*Exercise instructions:*
Can you retype, word for word, the part of the data below that begins with the line containing "Where should I" and runs through the end of the data, leaving the pictures out?

*Records shown:*
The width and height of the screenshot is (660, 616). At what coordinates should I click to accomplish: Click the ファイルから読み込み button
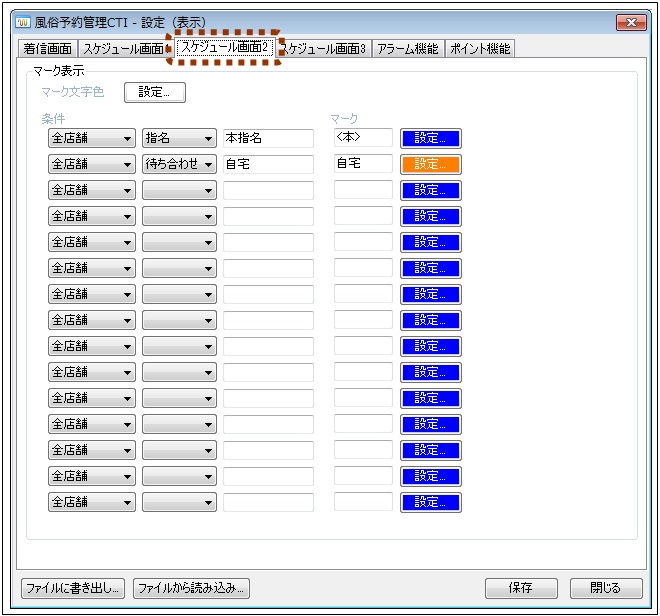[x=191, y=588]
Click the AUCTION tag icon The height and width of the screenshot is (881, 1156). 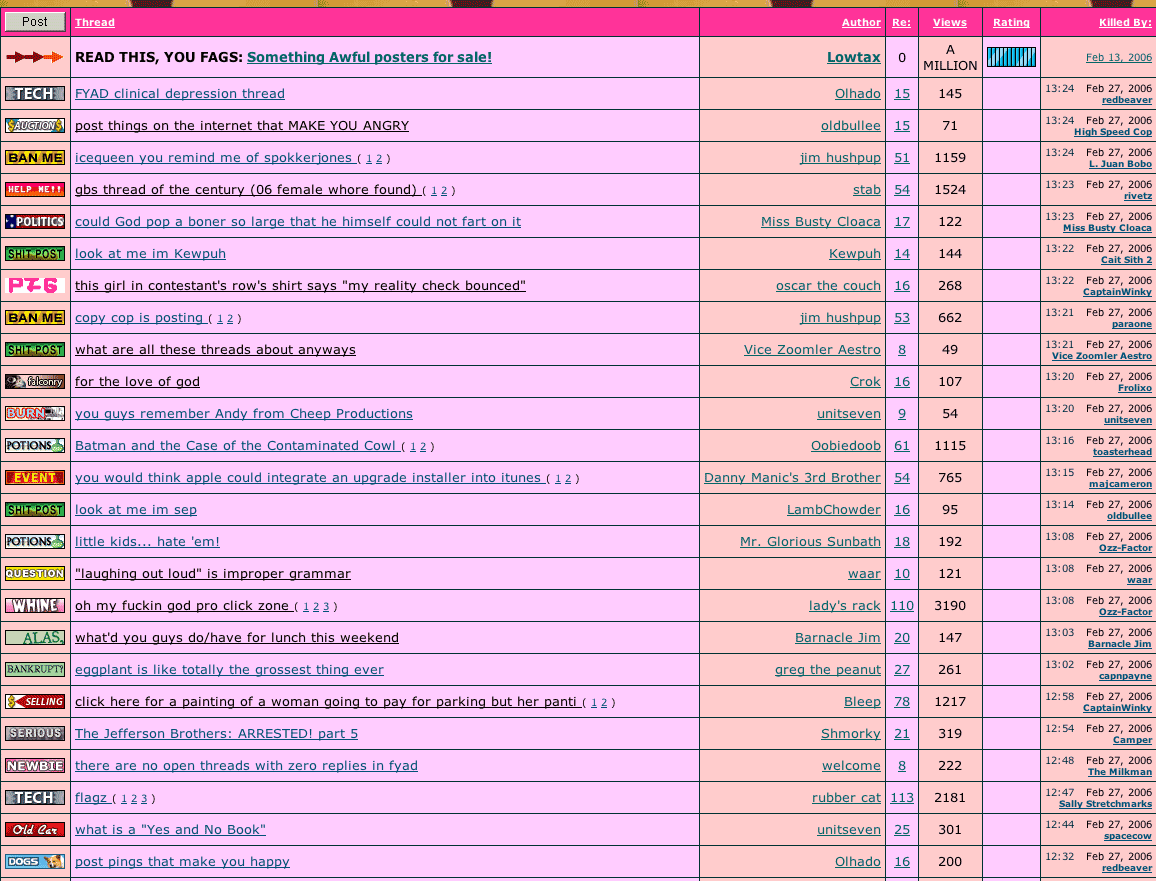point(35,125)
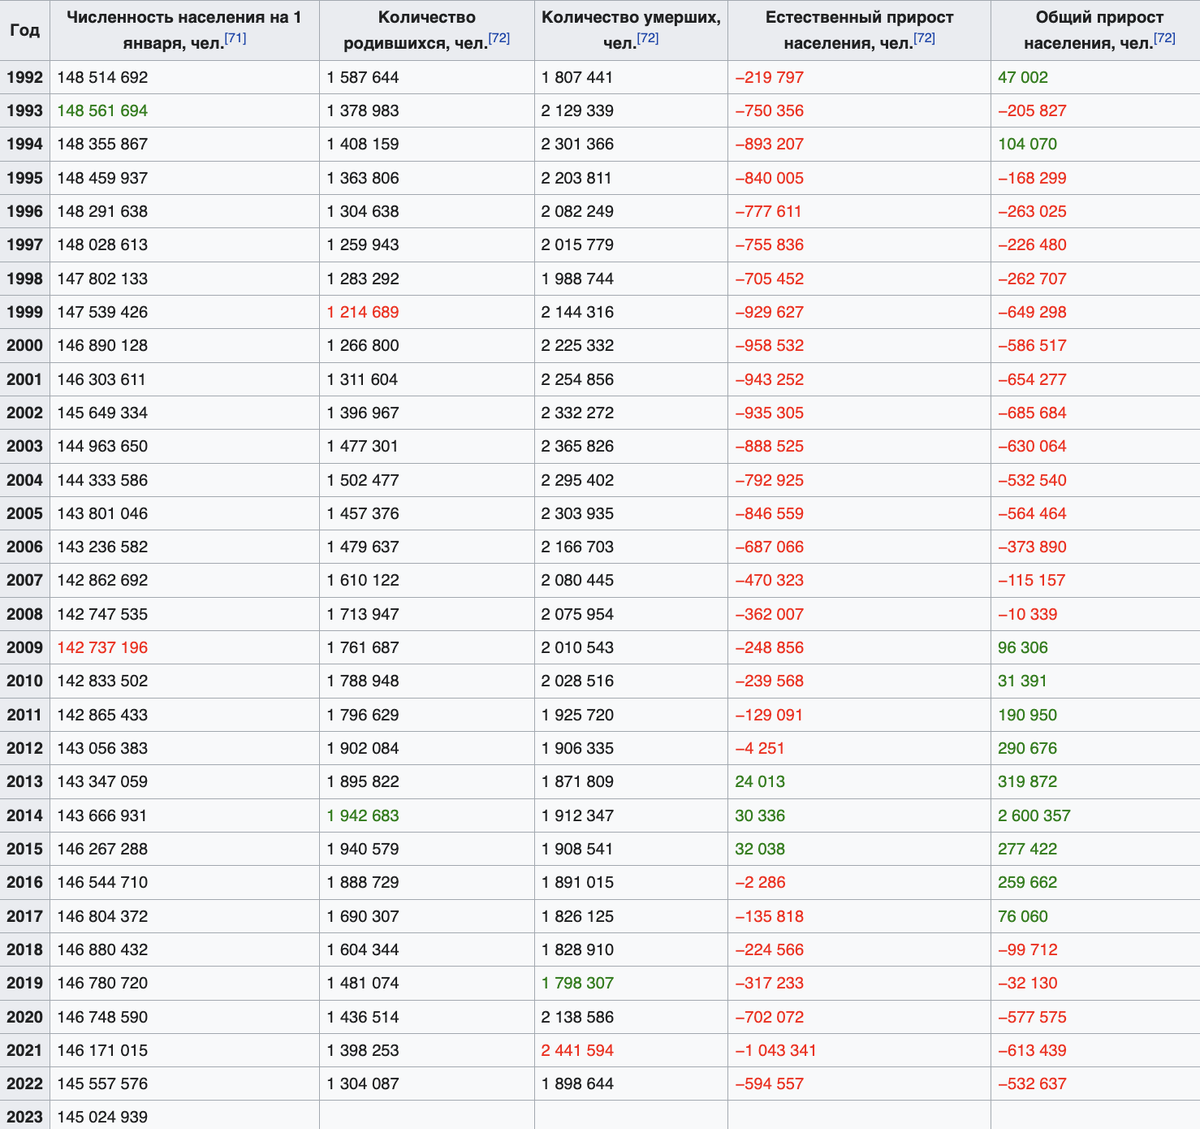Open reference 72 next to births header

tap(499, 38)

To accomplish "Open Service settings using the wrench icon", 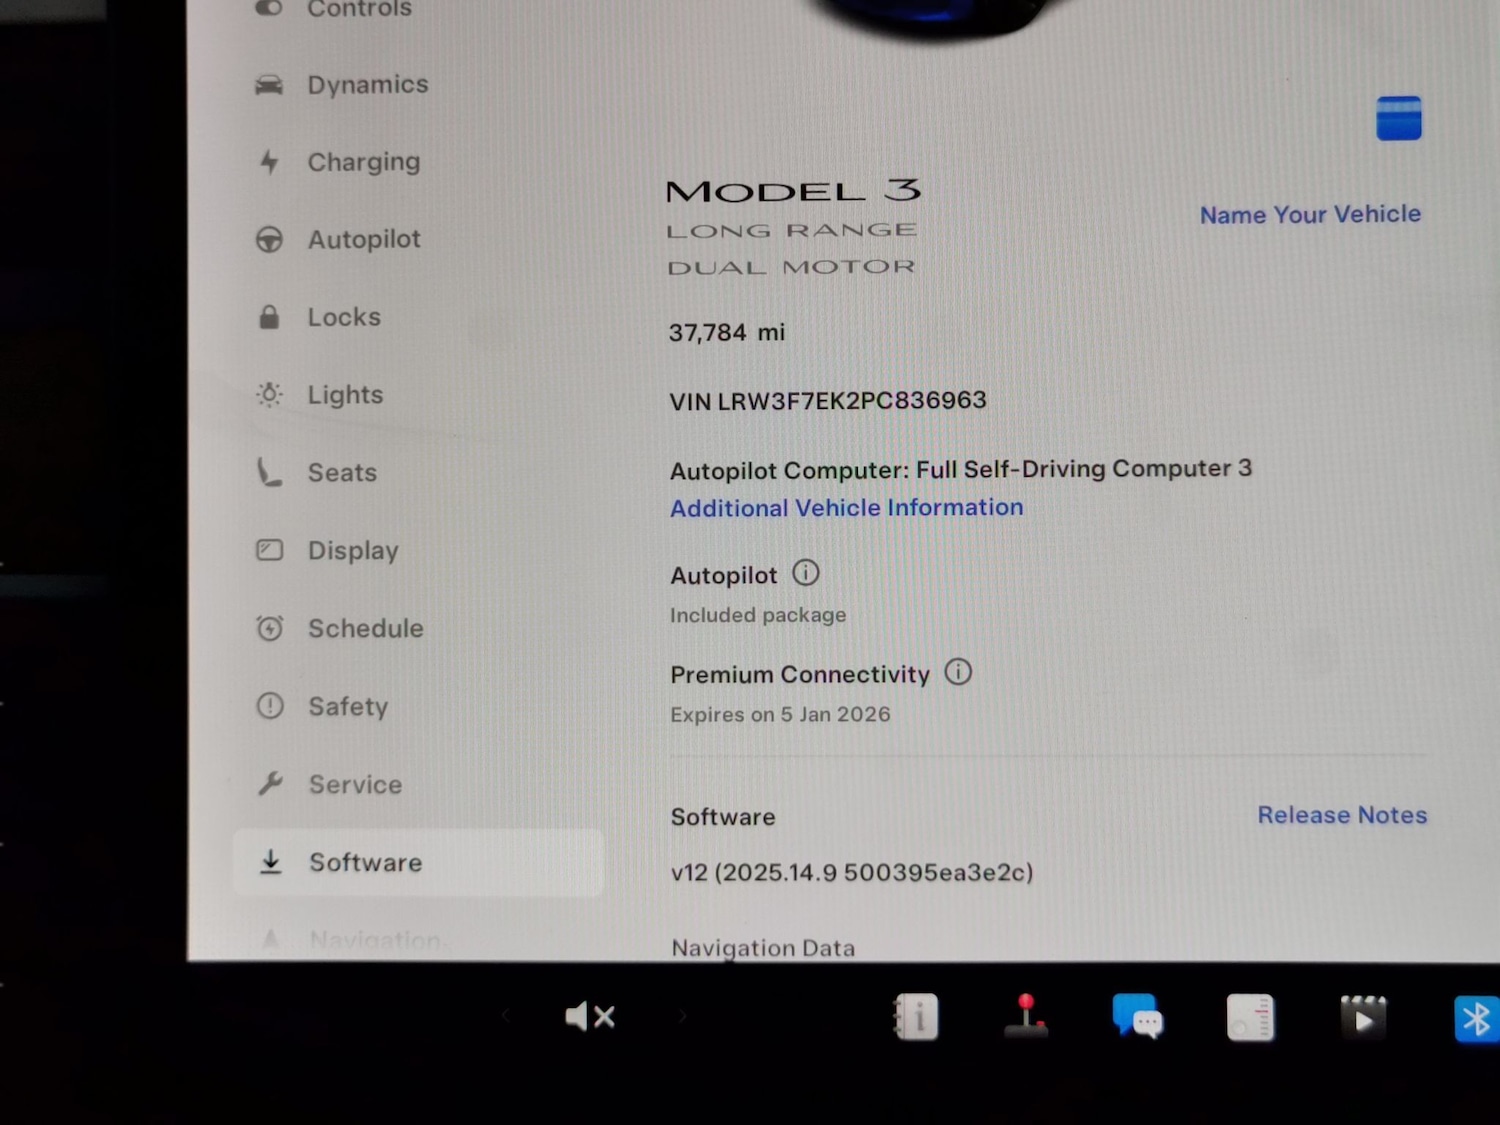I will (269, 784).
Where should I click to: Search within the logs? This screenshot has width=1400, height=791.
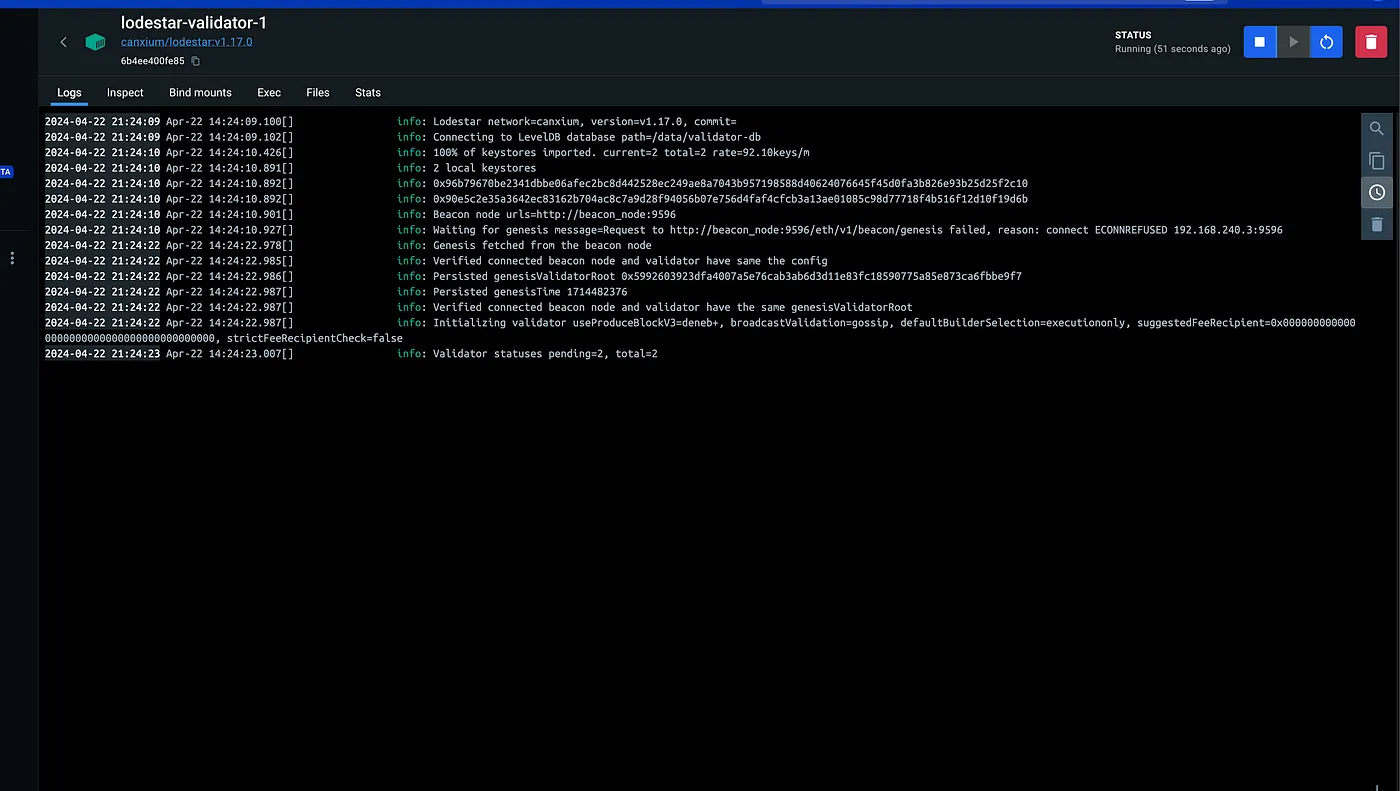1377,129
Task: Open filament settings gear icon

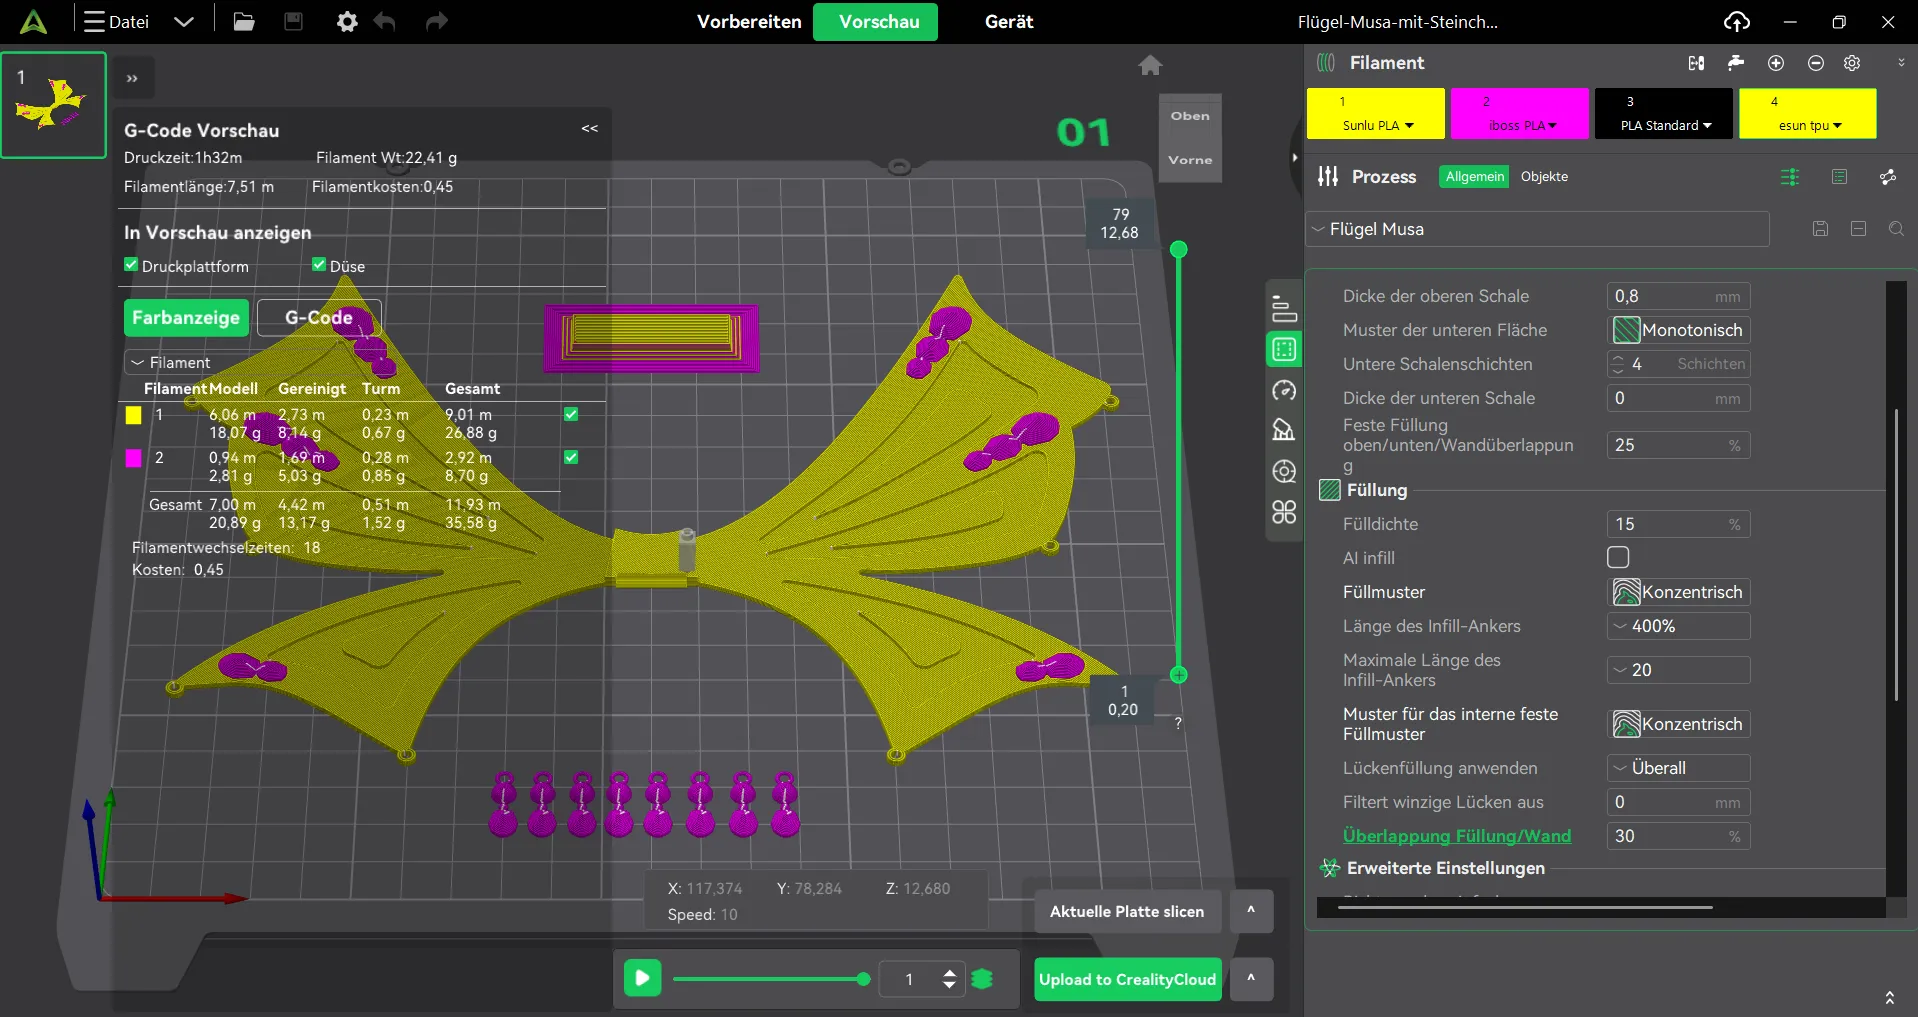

*Task output:*
Where should I click to: Search within the logs? This screenshot has width=1400, height=791.
1377,129
Task: Open filament settings gear icon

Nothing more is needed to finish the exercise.